◆ WHAT IS NEEDED ◆
Repeat each entry below exactly, omitting any picture it holds.
========================================
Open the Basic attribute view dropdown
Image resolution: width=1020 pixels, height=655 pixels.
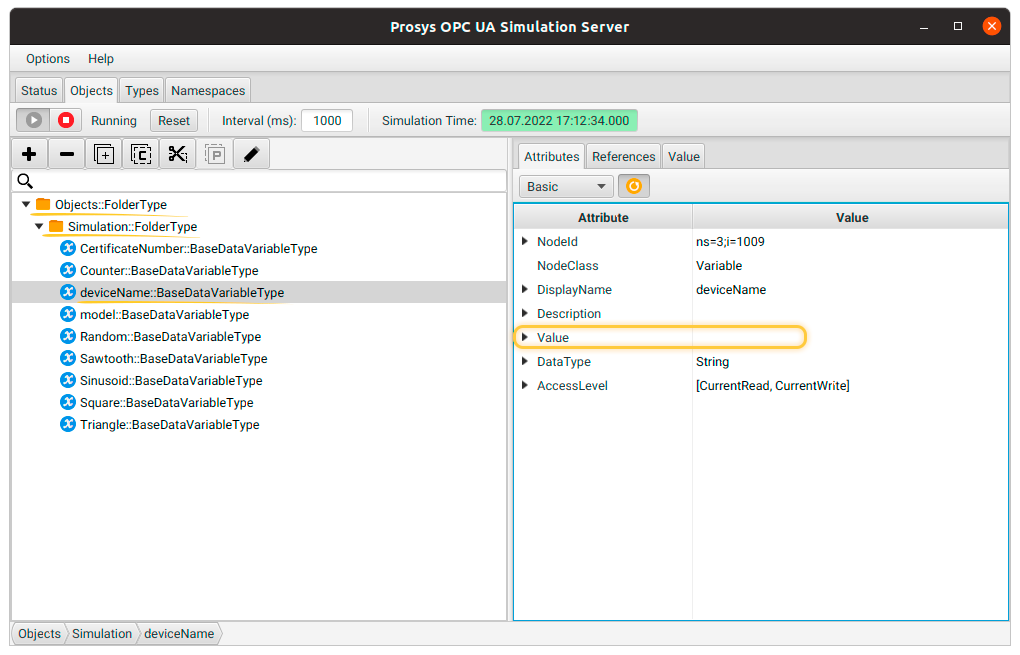click(565, 186)
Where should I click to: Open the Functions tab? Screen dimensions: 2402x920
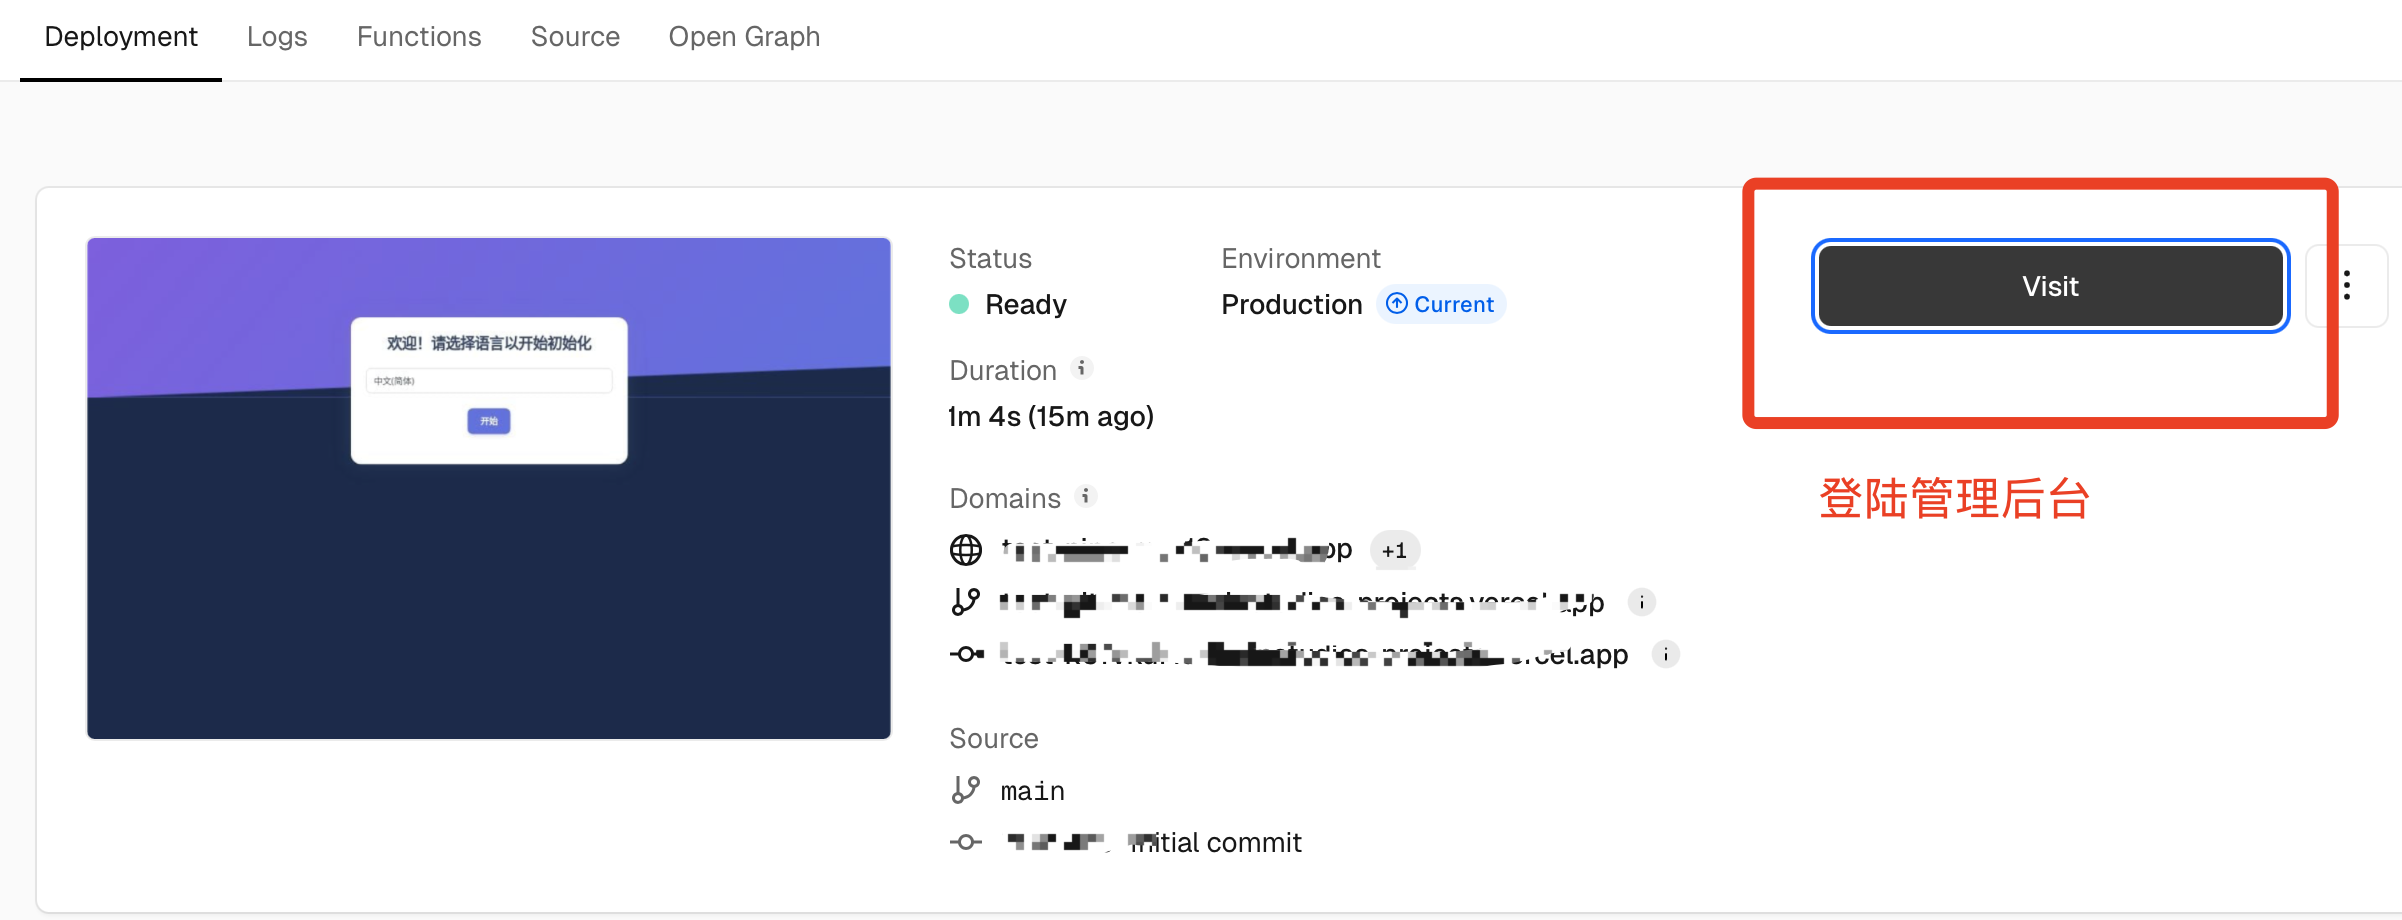(x=419, y=37)
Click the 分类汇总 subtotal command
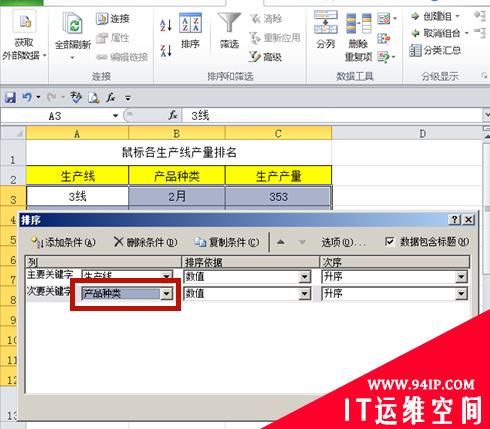Screen dimensions: 490x429 (x=435, y=51)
========================================
◆ COMPLETED EXERCISE ◆
Open the Basic attribute view dropdown
Image resolution: width=1020 pixels, height=655 pixels.
click(565, 186)
Where should I click to: Open the Functions tab? Screen dimensions: 2402x920
(x=419, y=37)
Click the 分类汇总 subtotal command
Screen dimensions: 490x429 (x=435, y=51)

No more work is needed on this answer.